■ Fragmento del texto:
######

Apareció por primera vez a la hora de la cena en casa de una de mis hermanas y me llamó la atención por su inmenso tamaño, un ropero como quien dice, y por su acento del Barrio Norte mezclado con expresiones en inglés que parecían menos snobs que sinceras. Había vuelto con su esposa, mi tía, de vivir treinta años en Australia. Se habían jubilado y querían volver con la familia, decían: las veredas rotas, la gente que putea, esas cosas te atraen, las extrañás.
Que habían vivido en Australia era cierto. Los demás datos sobre su vida fueron para todos un misterio. No tenía plata ni apellido y él mismo recordaba que su padre le había aconsejado no estudiar para ingeniero agrónomo, carrera que nunca terminó, porque “no tenés campo, y a los que tienen campo no les gusta que venga un nenito sin campo a contarles cómo administrar el suyo”. Pero eso no le impidió casarse con una mujer muy cotizada en su época y conseguir un buen empleo en la parte de granos de una multinacional. Como no tenía ningún título universitario, contaba que se presentaba con unas tarjetas con su nombre y la leyenda “L.L.”. Por latin lover.
Por encima de todo era un rugbier. No sólo en su aspecto físico sino también en su estado de ánimo. Le gustaba burlarse, hacer chistes subidos de tono, relojear a las minas y beber fuerte. Era claramente un mitómano, de esa clase típica de Latinoamérica, que inventa historias para contarlas en las reuniones. Decía que había trabajado en una estancia en Tierra del Fuego con un inglés loco y el último de los onas y contaba cómo se había bañado en el Beagle embadurnándose con los aceites de los indígenas para no tener frío. Le encantaba recordar su trabajo en una mina en Tasmania y cómo con su compañero yugoeslavo dinamitaban puentes sin tener idea de cómo se usa la dinamita. También decía que su vecino en Canberra era un espía de los servicios secretos que se hacía pasar por productor de seguros y que a su hija María Juana le cambiaron el nombre a Johanna porque todos la llamaban marihuana.
Mi abuela, que era tan brillante como chusma, decía sin dudar que se habían mudado a Australia por trabajo, que aquí no había. Mis primos apostaban por el escandalete: ambos él y ella tenían matrimonios anteriores, él con dos hijas, y las segundas nupcias en la Argentina pre-divorcio vincular eran l’horreur, sobre todo entre la patriciada de Recoleta. Él, a algunos prefería decirles que se había ido por cuestiones políticas: según el interlocutor, fue perseguido por la Triple A o por Montoneros. Otro tío, de esos historiadores que no cuentan la historia sino que la reescriben, dice que en la multinacional le ofrecieron un puesto en Sydney y por eso se fueron, previo paso de unos años por Canadá.

######

■ Sección de datos:

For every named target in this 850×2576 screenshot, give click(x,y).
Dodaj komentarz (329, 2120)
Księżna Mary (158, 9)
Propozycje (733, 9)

######

■ Instrucciones:
A) Responde según el texto sobre el tío que volvió de Australia:
(i) ¿Cuántos años habían vivido en Australia él y su esposa?
(ii) ¿Qué significaba la leyenda "L.L." de sus tarjetas?
(iii) Según la abuela, ¿por qué se habían mudado a Australia?
B) Transcribe del texto sobre el tío que volvió de Australia el pasaje que empieza en las palabras "Mi abuela, que" y termina tras "años por Canadá.".

■ Respuestas:
A)
(i) Treinta años.
(ii) Latin lover.
(iii) Por trabajo, porque aquí no había.

B)
Mi abuela, que era tan brillante como chusma, decía sin dudar que se habían mudado a Australia por trabajo, que aquí no había. Mis primos apostaban por el escandalete: ambos él y ella tenían matrimonios anteriores, él con dos hijas, y las segundas nupcias en la Argentina pre-divorcio vincular eran l’horreur, sobre todo entre la patriciada de Recoleta. Él, a algunos prefería decirles que se había ido por cuestiones políticas: según el interlocutor, fue perseguido por la Triple A o por Montoneros. Otro tío, de esos historiadores que no cuentan la historia sino que la reescriben, dice que en la multinacional le ofrecieron un puesto en Sydney y por eso se fueron, previo paso de unos años por Canadá.